KTÖS, yıllardır eğlence sektörü kılıfı altında kadınların istismar edildiğini ve devletin bu suça göz yummakla kalmayıp, ruhsatlandırma ve vergilerle bu düzeni ayakta tuttuğunu belirtti.
Açıklamada, gece kulüplerinde çalışan kadınların maruz kaldığı şiddet, sağlık hizmetlerinden yoksun bırakılmaları ve şüpheli ölümlerle gündeme gelmelerinin bu sistemin en karanlık yüzü olduğu ifade edildi.
“Bugün yine bir kadının cansız bedeni bulunmuşken yetkililer yine sessiz mi kalacak?"
“İntihar” denilerek kapatılan dosyalar, görmezden gelinen ihmaller ve kaybedilen hayatlar hatırlatılarak, “Bugün yine bir kadının cansız bedeni bulunmuşken yetkililer yine sessiz mi kalacak? 2012, 2014, 2016 yıllarında benzer olaylar yaşanmadı mı? Gece kulüpleri kapatılmadıkça, bu sömürü devam ettikçe, her ölümün sorumluluğu bu sistemi sürdürenlerin omuzlarındadır!” denildi.
"Büyük bir utanç"
KTÖS, insan ticaretinin ülkede açıkça yaygın olduğu bir ortamda, insan tacirlerini cezalandıran ve mağdurları koruyan bir yasanın hâlâ olmamasını büyük bir utanç olarak nitelendirdi.
"Mağdur kadınlara hukuki ve sosyal destek sağlanmalıdır"

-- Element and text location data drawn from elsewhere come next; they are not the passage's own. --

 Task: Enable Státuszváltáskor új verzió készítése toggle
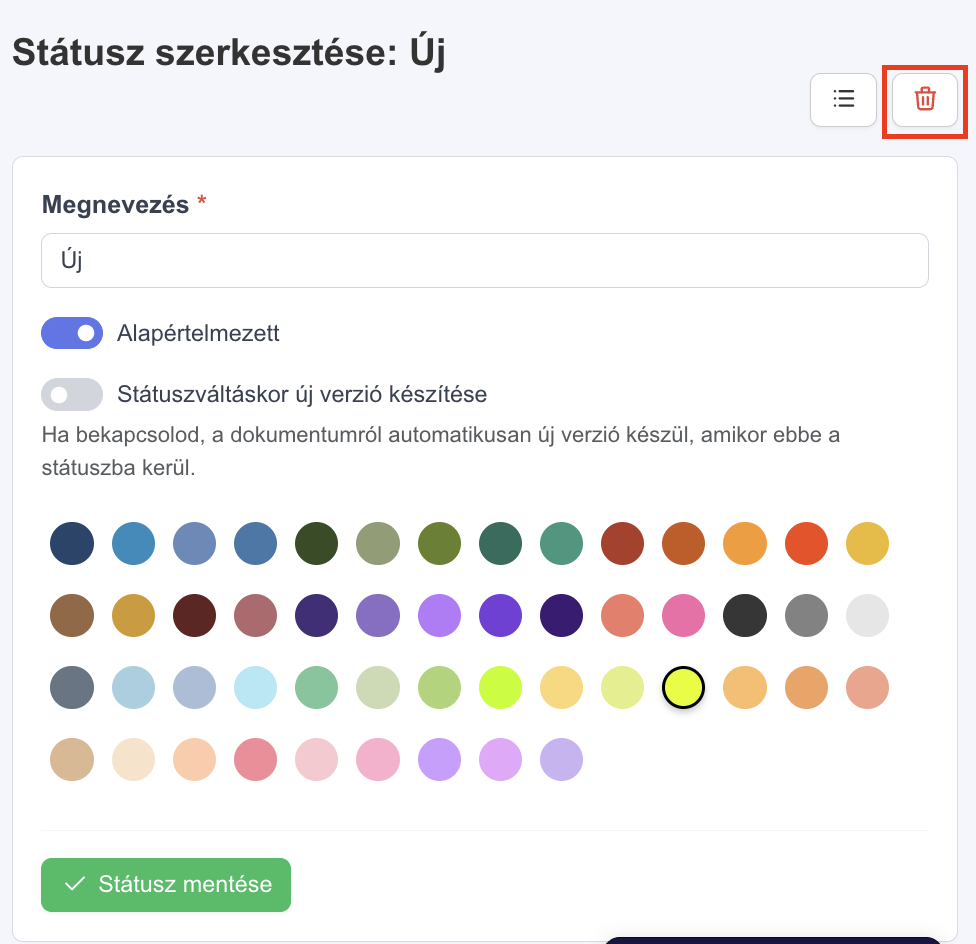pos(72,395)
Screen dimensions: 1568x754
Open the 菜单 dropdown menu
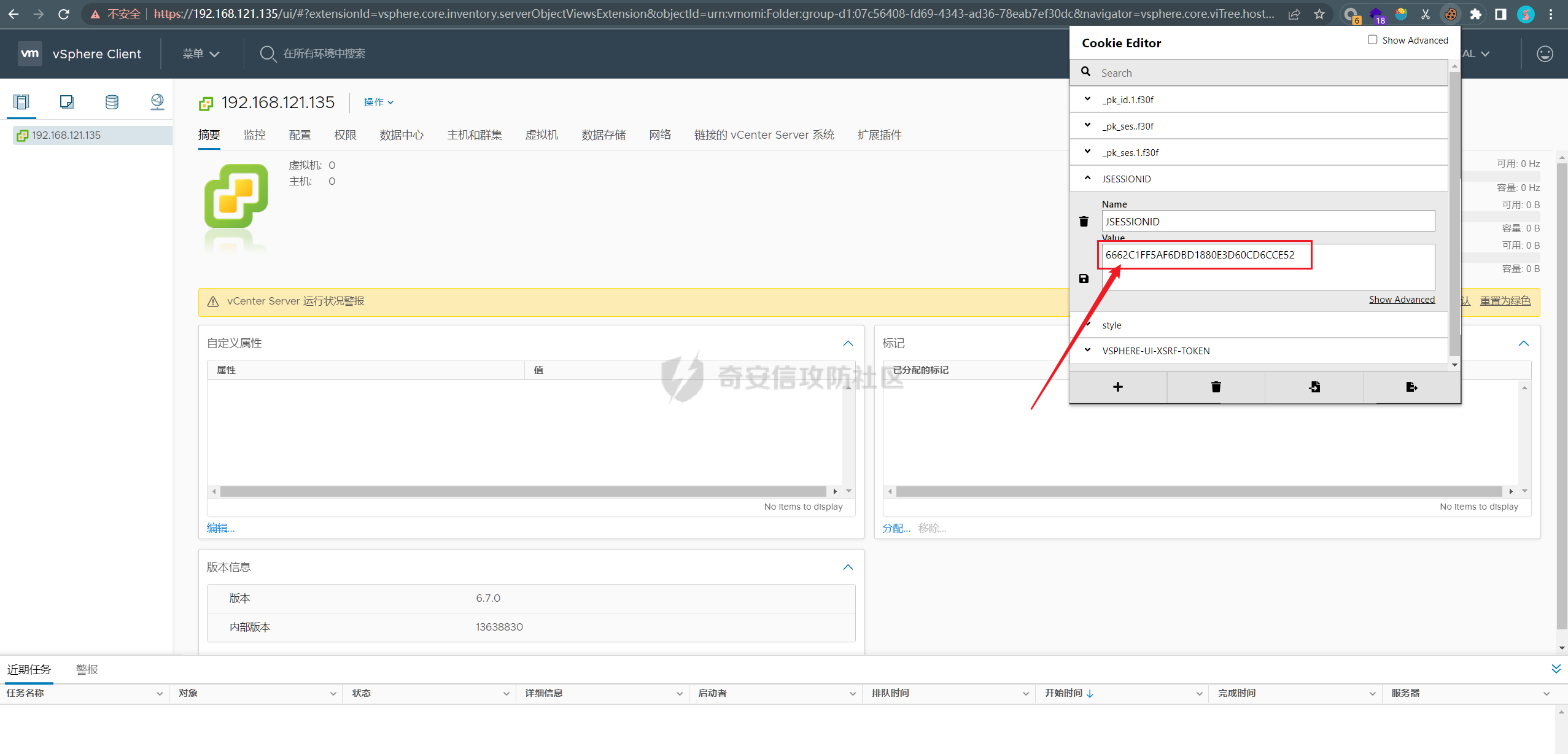click(x=201, y=54)
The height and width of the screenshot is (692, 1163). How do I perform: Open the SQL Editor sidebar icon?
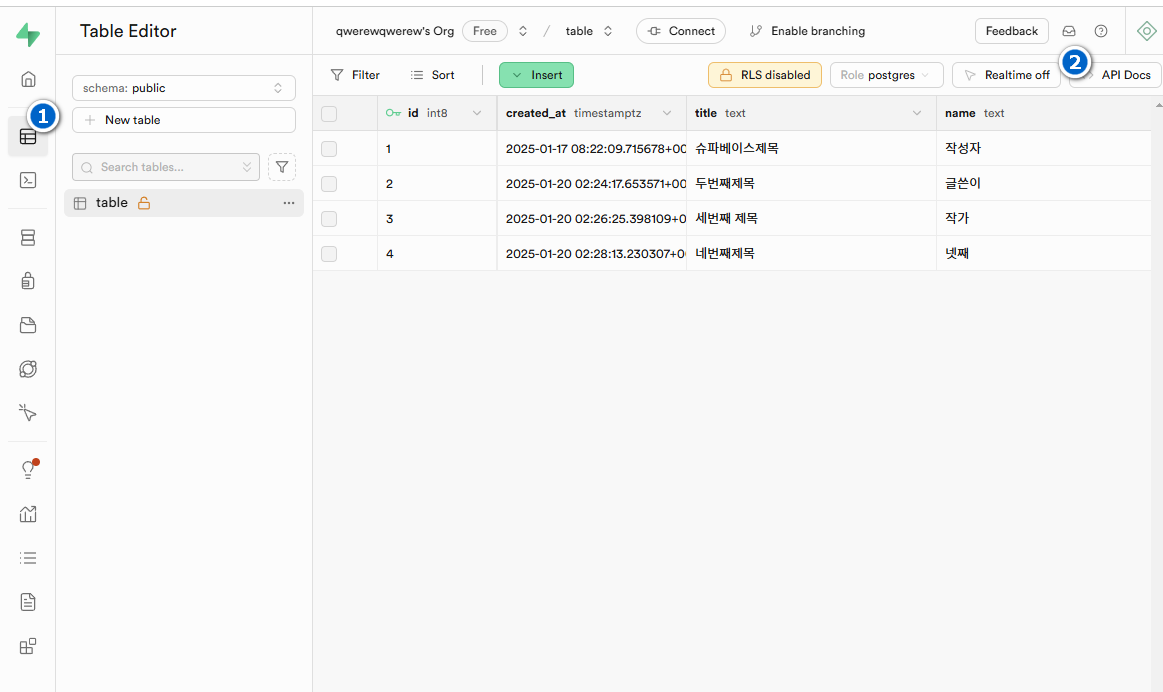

8 Mart öncesinde yetkililere çağrıda bulunan KTÖS, insan ticaretini besleyen gece kulüplerinin kapatılması gerektiğini vurguladı. Açıklamada, “Meclis derhal harekete geçmeli, mağdur kadınlara hukuki ve sosyal destek sağlanmalıdır. Bu insanlık dışı düzenin devam etmesine izin vermeyeceğiz!” denildi.